### [TASK INSTRUCTIONS]
Quote the material below word for word, starting at the line that contains "Task: Click options" and ending at the line that contains "click(x=95, y=366)". Omit the pictures.

### [EXTRACTED MATERIAL]
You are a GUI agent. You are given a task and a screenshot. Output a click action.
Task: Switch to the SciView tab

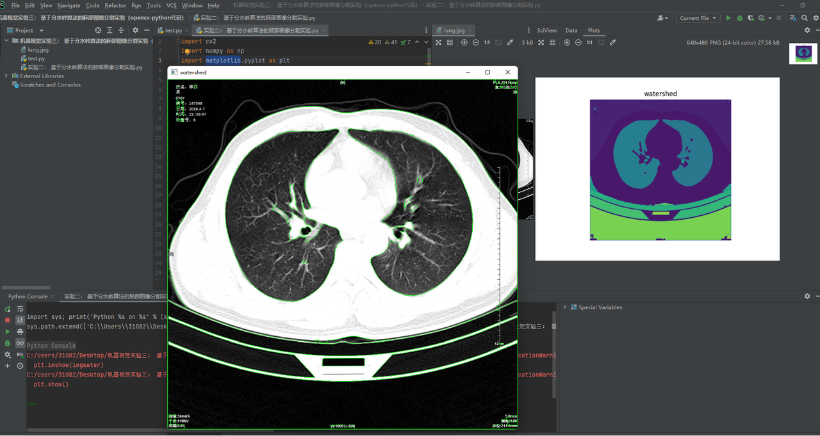[x=547, y=31]
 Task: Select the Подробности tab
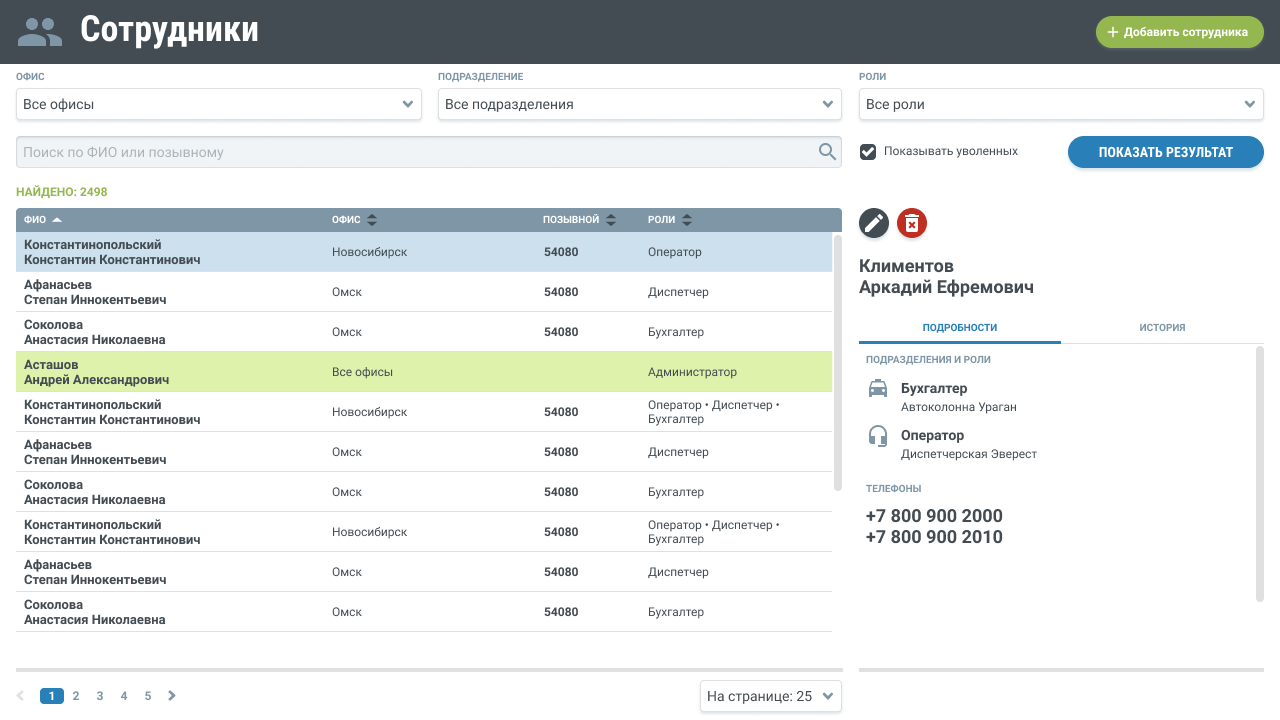pos(959,328)
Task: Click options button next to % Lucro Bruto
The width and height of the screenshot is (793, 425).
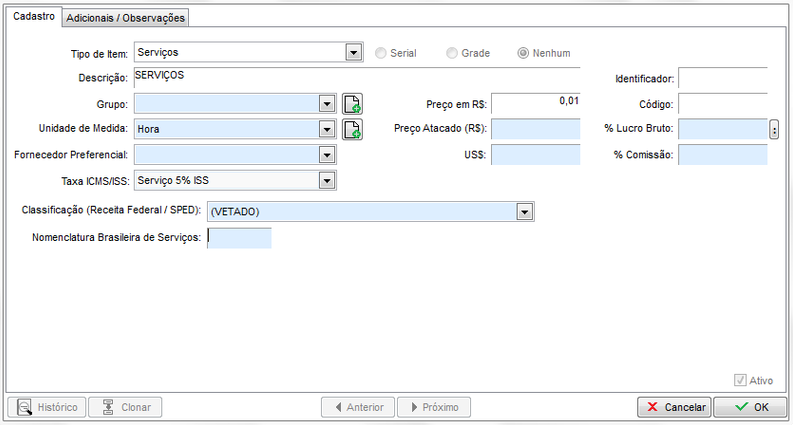Action: click(774, 129)
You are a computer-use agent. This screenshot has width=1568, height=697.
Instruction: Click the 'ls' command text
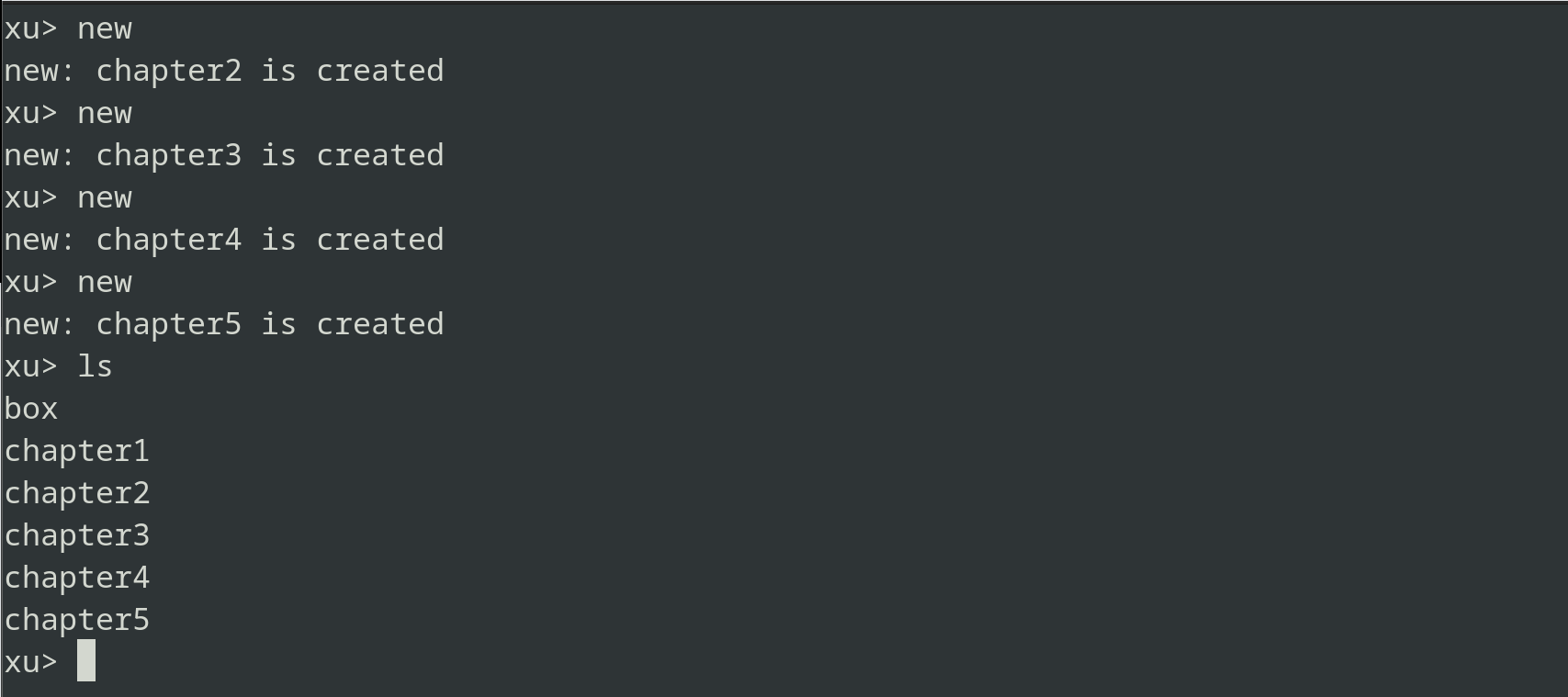click(x=95, y=366)
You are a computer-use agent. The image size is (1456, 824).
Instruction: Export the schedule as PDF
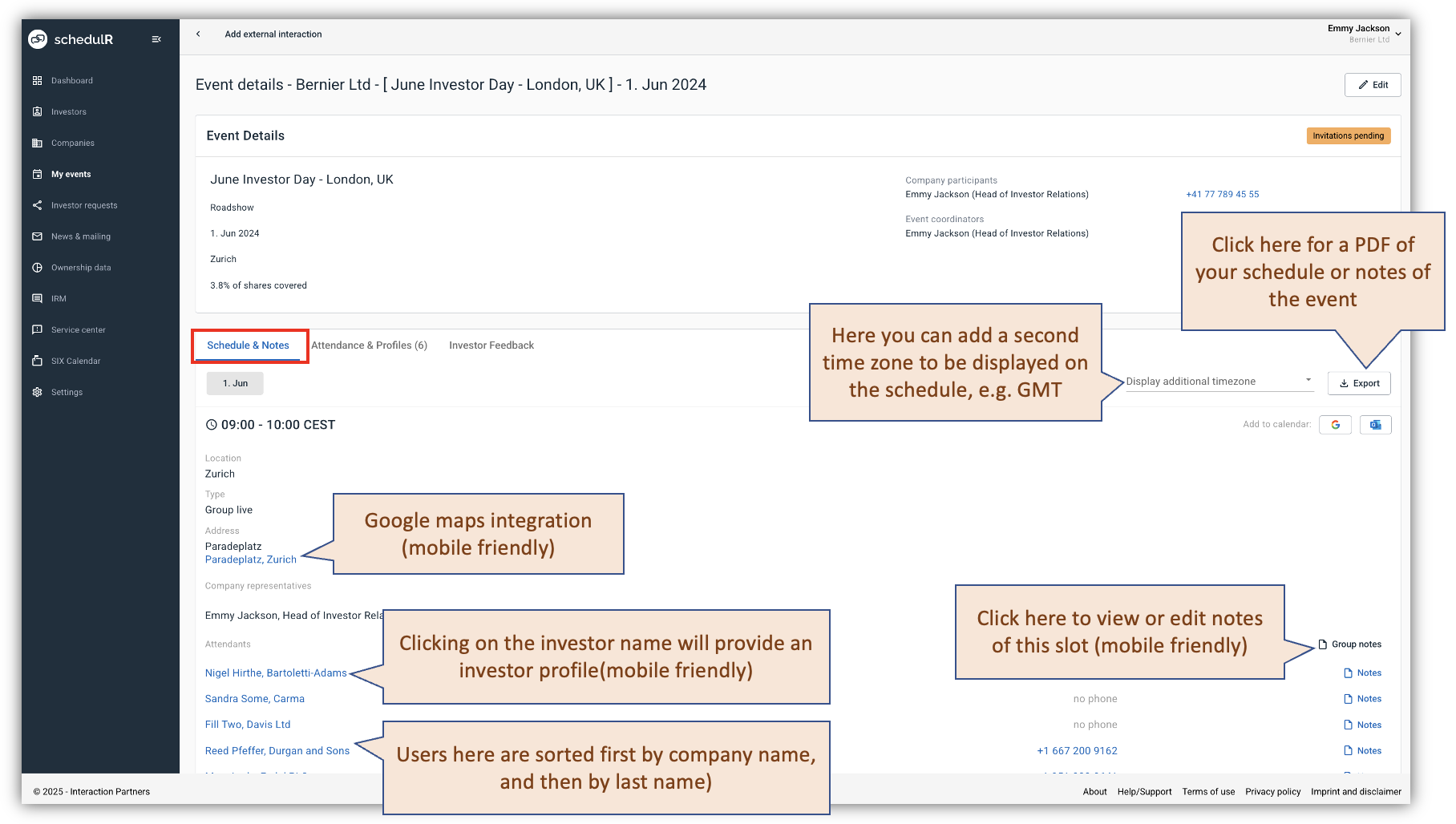[1359, 384]
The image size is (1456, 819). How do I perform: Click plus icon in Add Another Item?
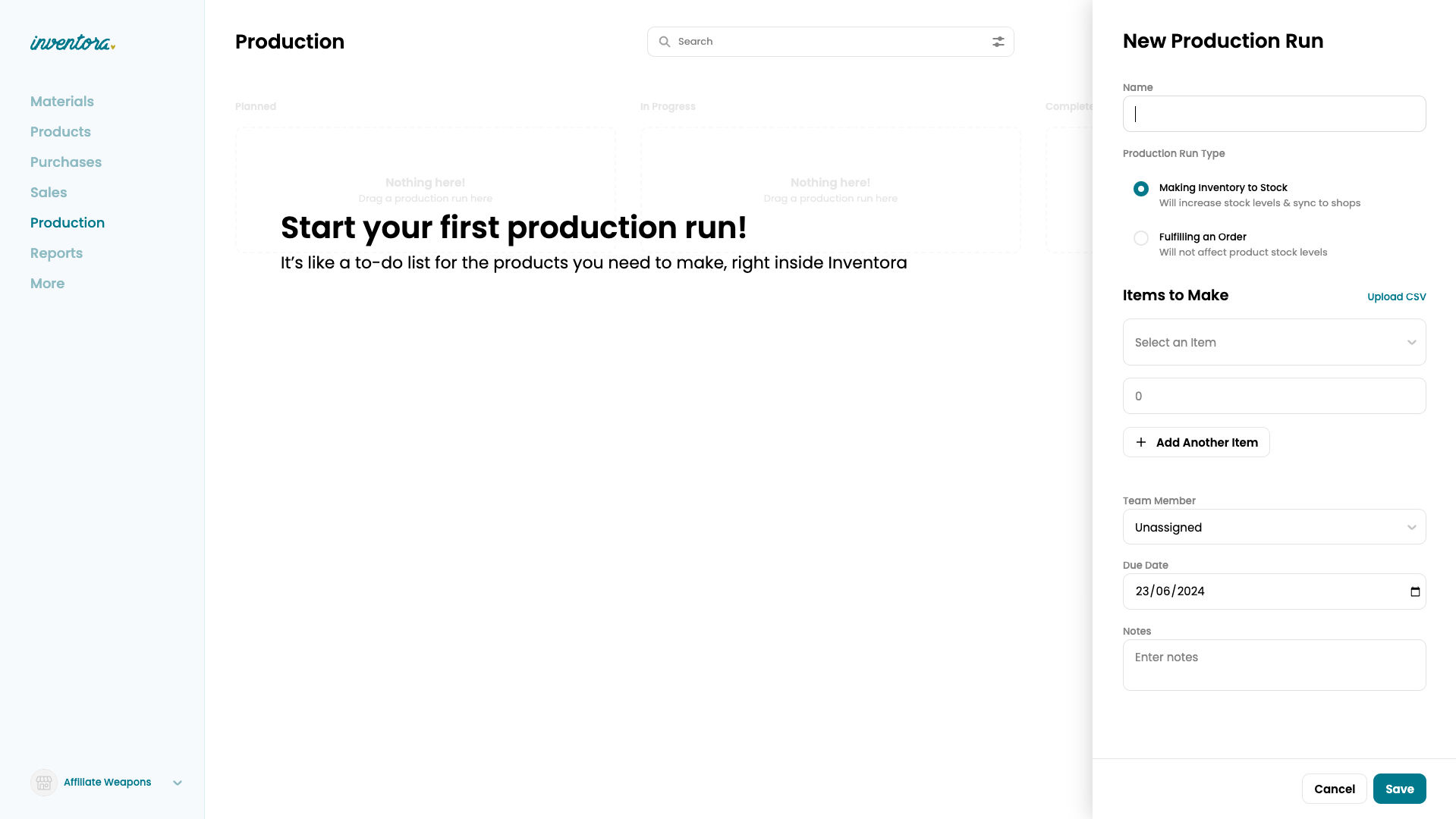point(1140,442)
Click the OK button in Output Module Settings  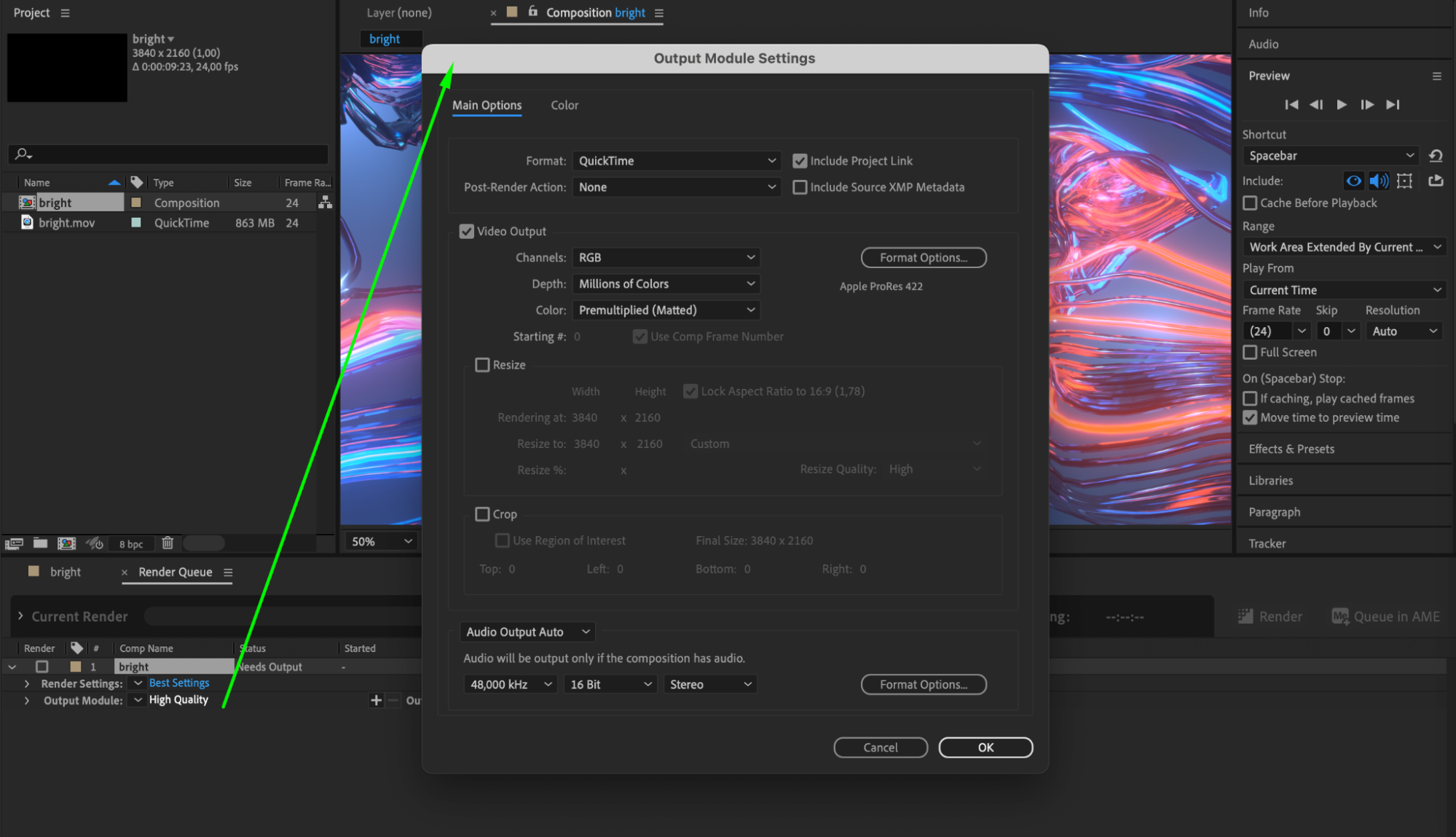point(985,747)
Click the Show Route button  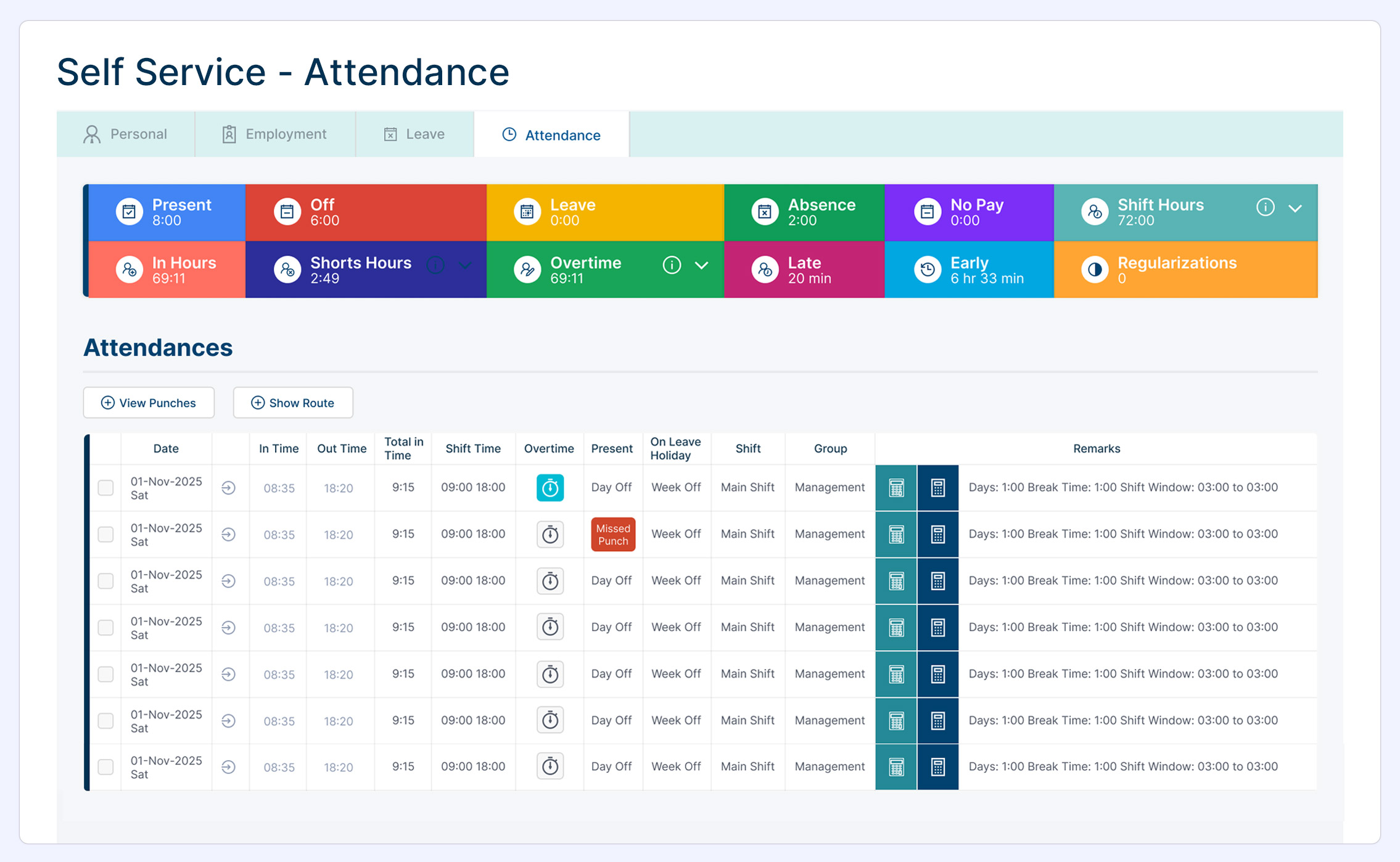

### [OUTPUT]
Task: Click options button next to % Lucro Bruto
The width and height of the screenshot is (793, 425).
Action: click(774, 129)
You are a computer-use agent. This screenshot has width=1568, height=697.
Instruction: Click the 'ls' command text
click(x=95, y=366)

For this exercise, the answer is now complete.